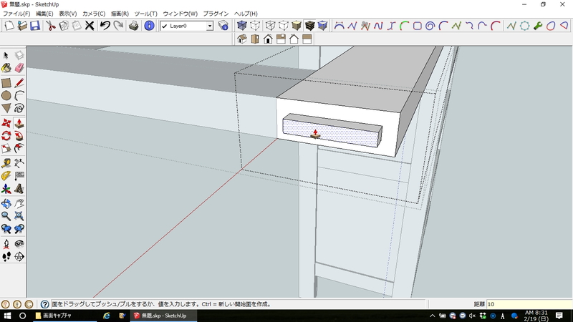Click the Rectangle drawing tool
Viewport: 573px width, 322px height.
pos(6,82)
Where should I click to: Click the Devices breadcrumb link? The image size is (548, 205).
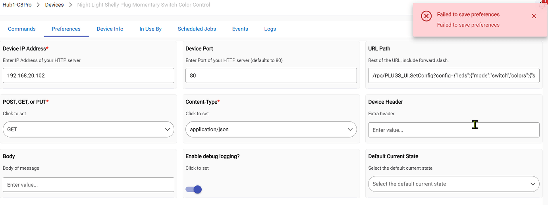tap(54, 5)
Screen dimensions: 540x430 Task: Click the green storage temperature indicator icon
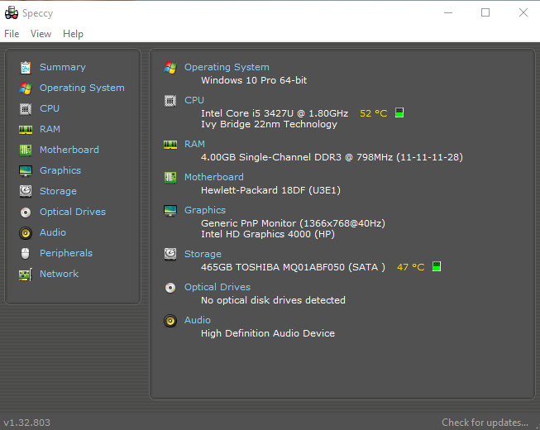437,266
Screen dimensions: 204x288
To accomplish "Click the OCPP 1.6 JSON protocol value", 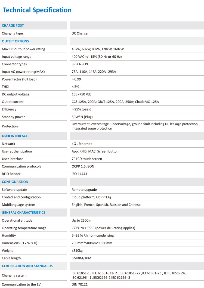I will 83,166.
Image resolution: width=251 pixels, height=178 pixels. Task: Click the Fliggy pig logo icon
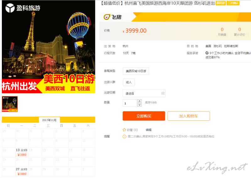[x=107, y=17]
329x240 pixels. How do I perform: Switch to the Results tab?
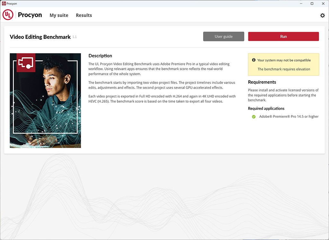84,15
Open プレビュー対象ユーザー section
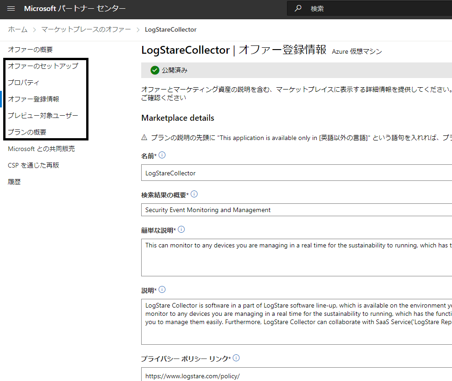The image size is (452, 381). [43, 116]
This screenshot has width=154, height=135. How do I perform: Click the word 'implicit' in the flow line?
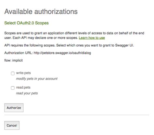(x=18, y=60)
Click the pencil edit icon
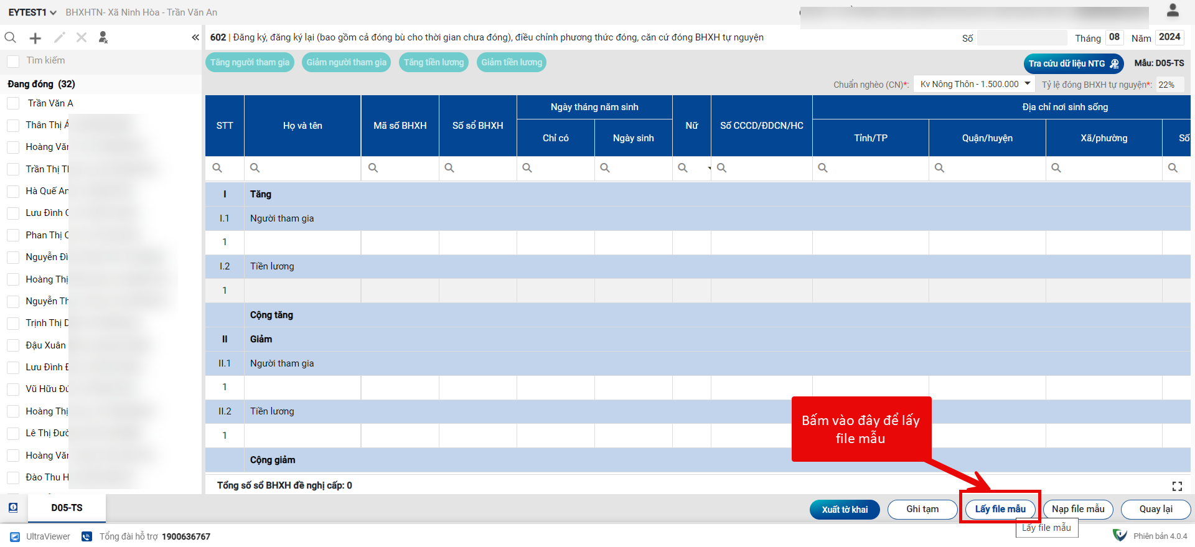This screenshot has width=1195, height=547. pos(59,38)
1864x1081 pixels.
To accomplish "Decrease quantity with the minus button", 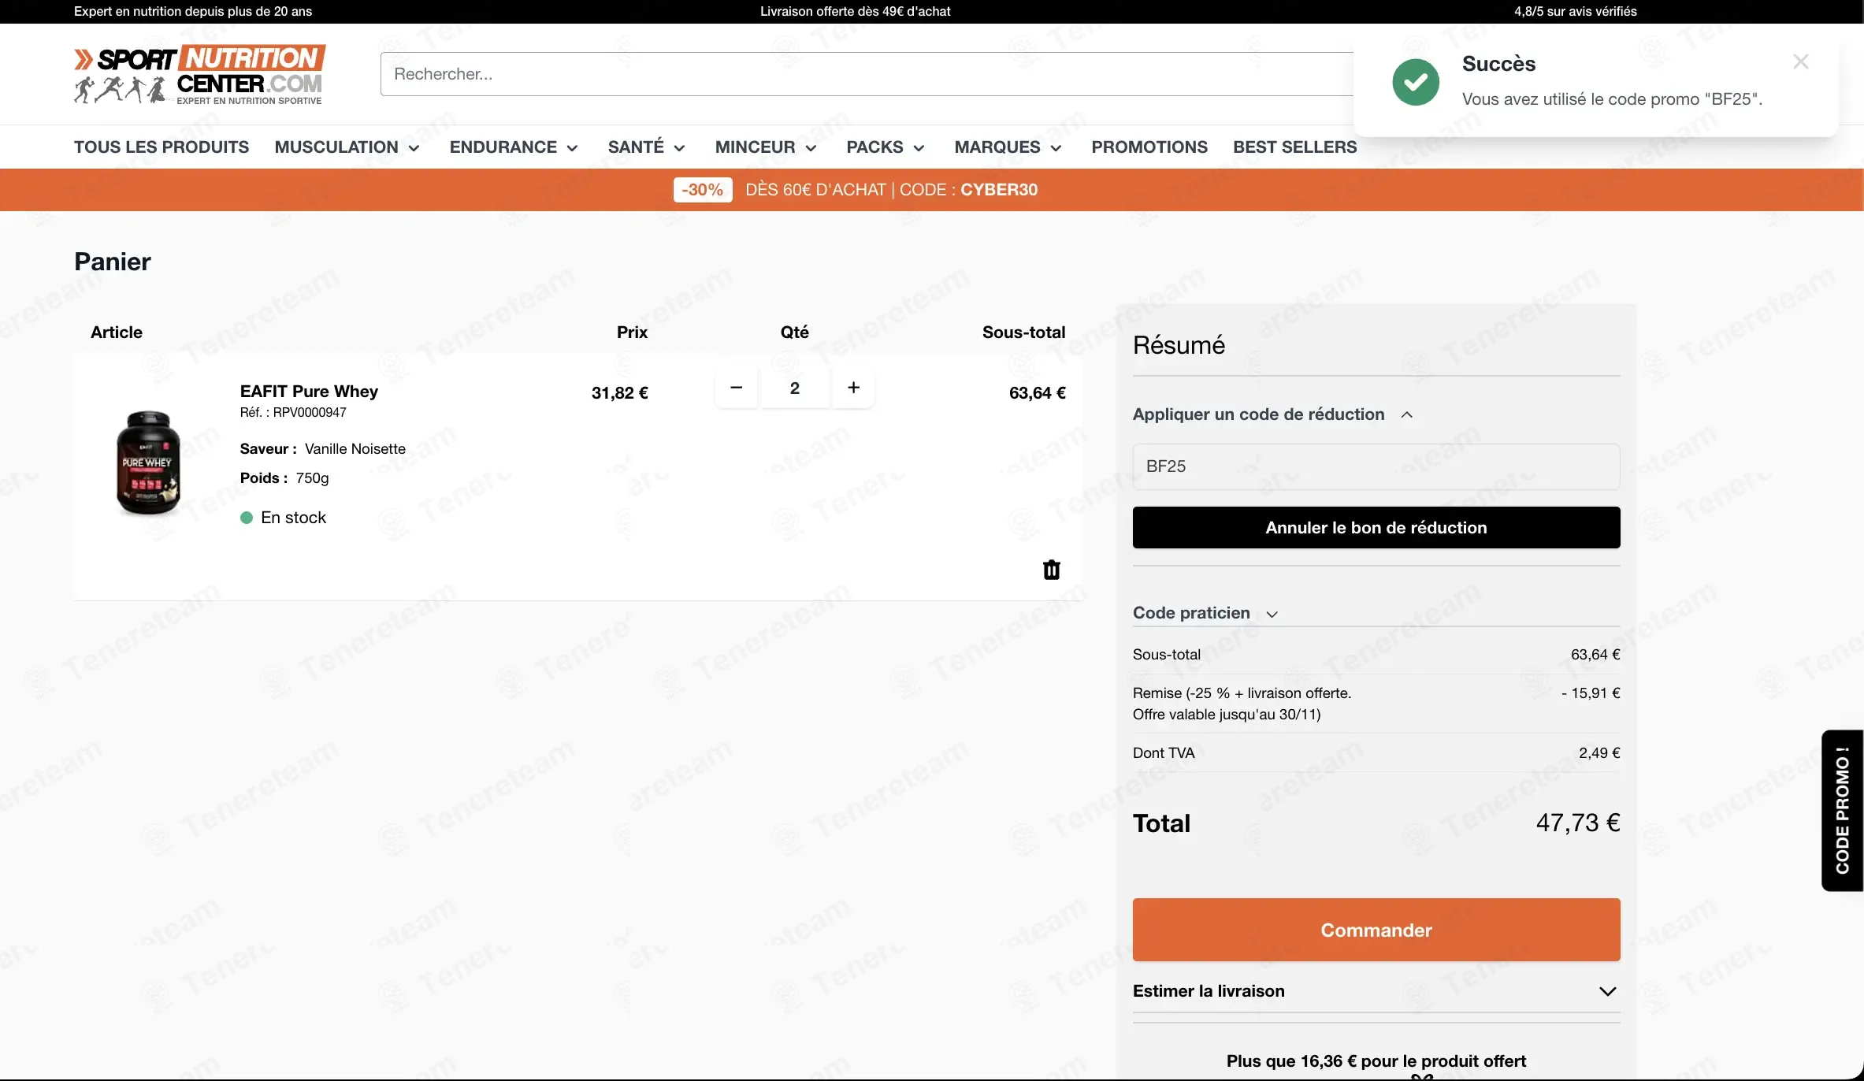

------------------------

> [Your goal]:
Leave every picture out and return exactly the lines from the one holding "1864x1081 pixels." through the end of the records above, both ends included, and nothing more.

> [Exercise response]:
1864x1081 pixels.
To accomplish "Decrease quantity with the minus button", 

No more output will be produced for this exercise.